A glamourous and exotic stage play.

Margarita Dittborn has been passionate about photography since she was thirteen years old, when she received her first camera – a reflex camera – from her artist father. She now uses the technique of photomontage, a process of making composite photographs by cutting and joining a number of other photographs, to produce whimsical and sometimes eccentric images of portraits, landscapes and still lifes,that are completely seamless. Dittborn not only draws her inspiration from her own life experiences, but also makes much effort to study history for references on contents for her new ideas. Her exhibition will feature mainly three series, “Lovesick Woman” (Enferma de Amor), the “Scene” series (Escena) and “Little Animals in the Land of Plenty” (Little Animals in the País de la Abundancia).
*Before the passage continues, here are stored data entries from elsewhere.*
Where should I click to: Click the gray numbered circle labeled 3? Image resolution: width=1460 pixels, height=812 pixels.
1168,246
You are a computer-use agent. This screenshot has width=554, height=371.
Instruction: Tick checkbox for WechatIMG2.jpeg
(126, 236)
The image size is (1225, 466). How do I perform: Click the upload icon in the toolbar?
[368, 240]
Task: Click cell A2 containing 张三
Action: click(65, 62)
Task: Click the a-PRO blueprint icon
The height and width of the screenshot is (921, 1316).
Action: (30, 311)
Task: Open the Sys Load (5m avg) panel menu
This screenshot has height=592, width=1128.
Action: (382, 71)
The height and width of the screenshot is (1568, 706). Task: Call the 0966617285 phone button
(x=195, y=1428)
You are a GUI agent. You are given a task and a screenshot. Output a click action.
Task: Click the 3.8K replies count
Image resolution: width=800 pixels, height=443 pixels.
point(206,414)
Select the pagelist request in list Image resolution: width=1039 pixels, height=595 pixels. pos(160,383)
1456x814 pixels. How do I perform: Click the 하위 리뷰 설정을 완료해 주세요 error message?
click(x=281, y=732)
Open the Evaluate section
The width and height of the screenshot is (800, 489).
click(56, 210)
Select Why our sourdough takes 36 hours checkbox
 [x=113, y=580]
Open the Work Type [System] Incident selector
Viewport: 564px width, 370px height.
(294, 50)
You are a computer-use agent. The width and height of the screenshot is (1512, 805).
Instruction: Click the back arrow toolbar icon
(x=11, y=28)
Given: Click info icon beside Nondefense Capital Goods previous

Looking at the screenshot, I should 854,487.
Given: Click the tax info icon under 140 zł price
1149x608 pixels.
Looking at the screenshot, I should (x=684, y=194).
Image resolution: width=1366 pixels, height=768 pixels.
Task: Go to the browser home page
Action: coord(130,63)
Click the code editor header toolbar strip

“Lovesick Woman” is a series of photographs that appear to depict scenes from a vibrant stage play, frozen in time. The protagonist, the lovesick woman, portrays the loss and suffering that comes with the desire to possess, and represents the relationship between old love and melancholy as an inseparable disease. In one of the photographs, a man’s head is served as food on a tray, drawing a parallel between addiction to love and our daily appetite for food. The artist adds humour to the series, with props of floating vegetables, ceramic cats and wooden ducks that somehow blend harmoniously into each scene, yet seizing the audience’s attention and curiosity at the same time.

A similar style is observed with the use of chiaroscuro, whereby the artist has given her subject a lively presentation, with the theatrical employment of light usually against a dark background, in her “Scene” series. Part of Dittborn’s portraits, the style and composition, comes from influence from the Baroque paintings she has seen at the Fine Arts Museum in her home city. Her photography articulates certain familiarities within our common knowledge while also illuminating us with its exotic sense and a charm of the unfamiliar.

The artist’s obsession with food and animals is reflected in her still life series, where decorative objects, display animals, fabric fruits and plastic toys frequently appear in prominent positions. On closer examination, they seem visually eccentric with disproportionate scales; a visual illusion created with the resizing of these elements during the digital photomontage process. The result is a dynamism and freshness that brings life to her otherwise lifeless objects.